La mirra es realeza, pero también es dolor, amargura.

La esencia de mirra ligada al jugo de sábila era un agente momificador utilizado en Egipto. En los tiempos de Jesús, se usaba para embalsamar cadáveres. Cuando lo acostumbrado era utilizar una libra de bálsamo de mirra para embalsamar a un cuerpo, Nicodemo trajo el equivalente a cien libras para embalsamar a Jesús. Una exageración digna de un rey.

La mirra se usaba también para fines medicinales, tales como limpieza de heridas, tratamientos para tos, catarro y fatiga, y también era un antiséptico. La mirra representa la sanidad que trajo Jesús.
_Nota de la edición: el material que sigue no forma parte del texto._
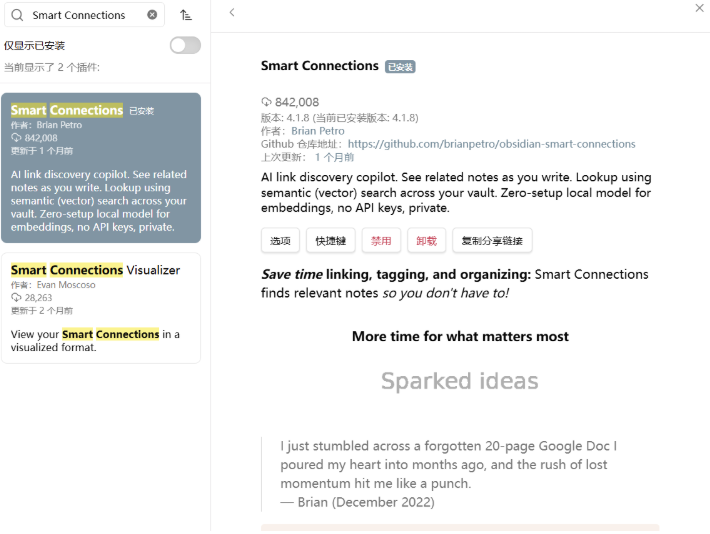Uninstall the plugin with 卸载 button
The image size is (710, 534).
click(426, 241)
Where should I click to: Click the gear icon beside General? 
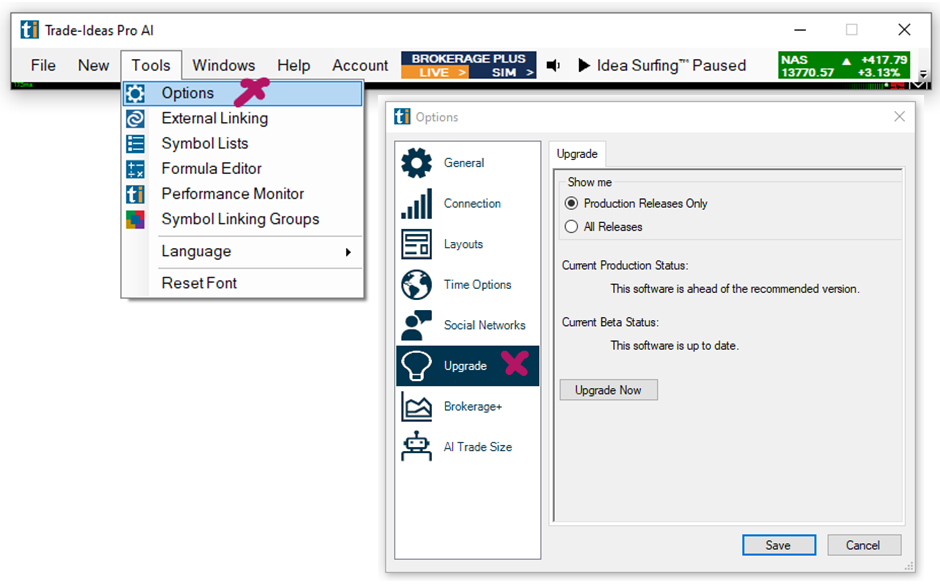[x=416, y=163]
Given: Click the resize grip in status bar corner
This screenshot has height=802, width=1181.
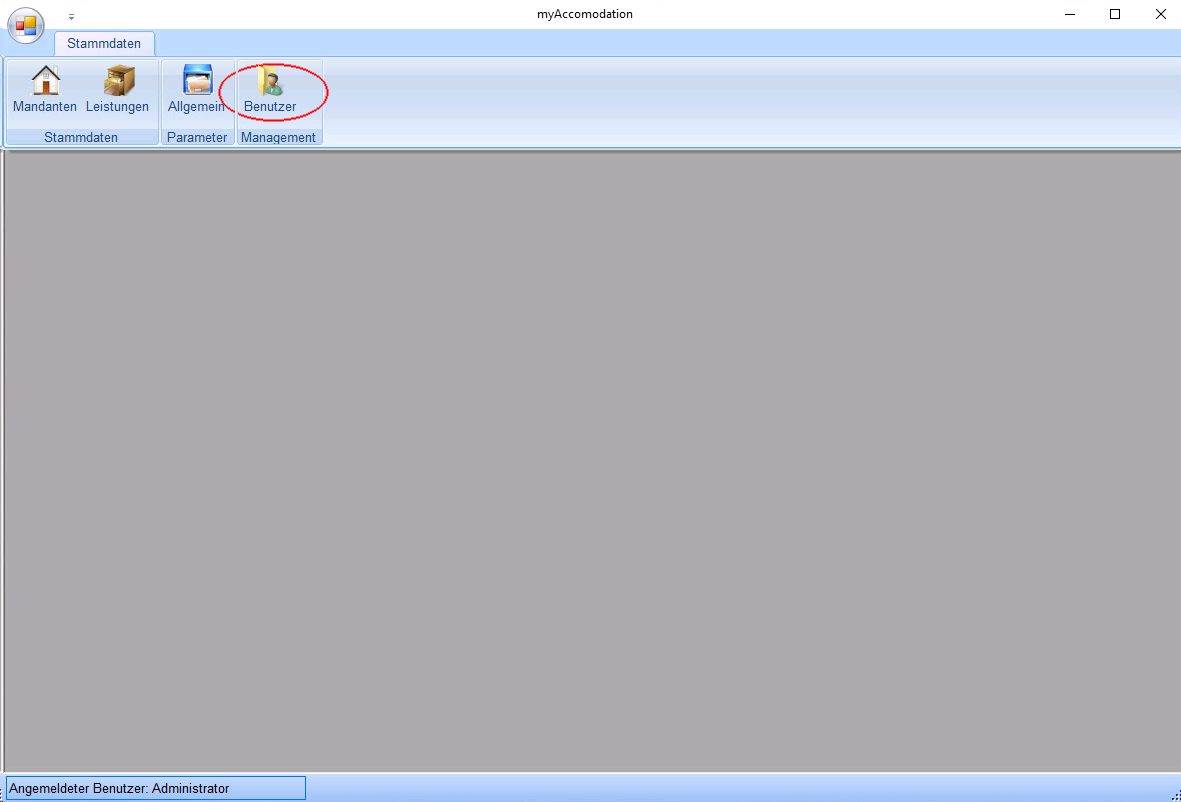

El vino mezclado con mirra es un anestésico para el dolor humano. El Evangelio de Marcos relata que a Jesús le ofrecieron esta mezcla antes de crucificarlo, pero Él la rechazó. El sufrimiento tenía que ser experimentado a plenitud.

La fórmula especial para el aceite de la unción, con el cual iniciaron a Aarón como primer sumo sacerdote, contenía, entre otras especias, mirra. La mirra santifica. Esto significa que el sufrimiento nos acerca a Dios.

En el Cantar de los Cantares, la sulamita describe a su amado como semejante a un saquito de mirra que ella esconde en su pecho. Algo íntimo, algo personal, pegado al corazón.

Pronto celebraremos el Día de la Epifanía y escuchamos acerca de la mirra. Cuál de los sabios de oriente llevó la mirra? Nunca lo sabremos. De seguro que ese tesoro, junto al oro y el incienso sacó de apuros económicos a María y José en Egipto.

La mirra es realeza y dolor, muerte y sanidad, santificación e intimidad. Con sabor amargo, pero olor exquisito, la mirra es como los contrastes que siempre encontramos en nuestro caminar con Dios.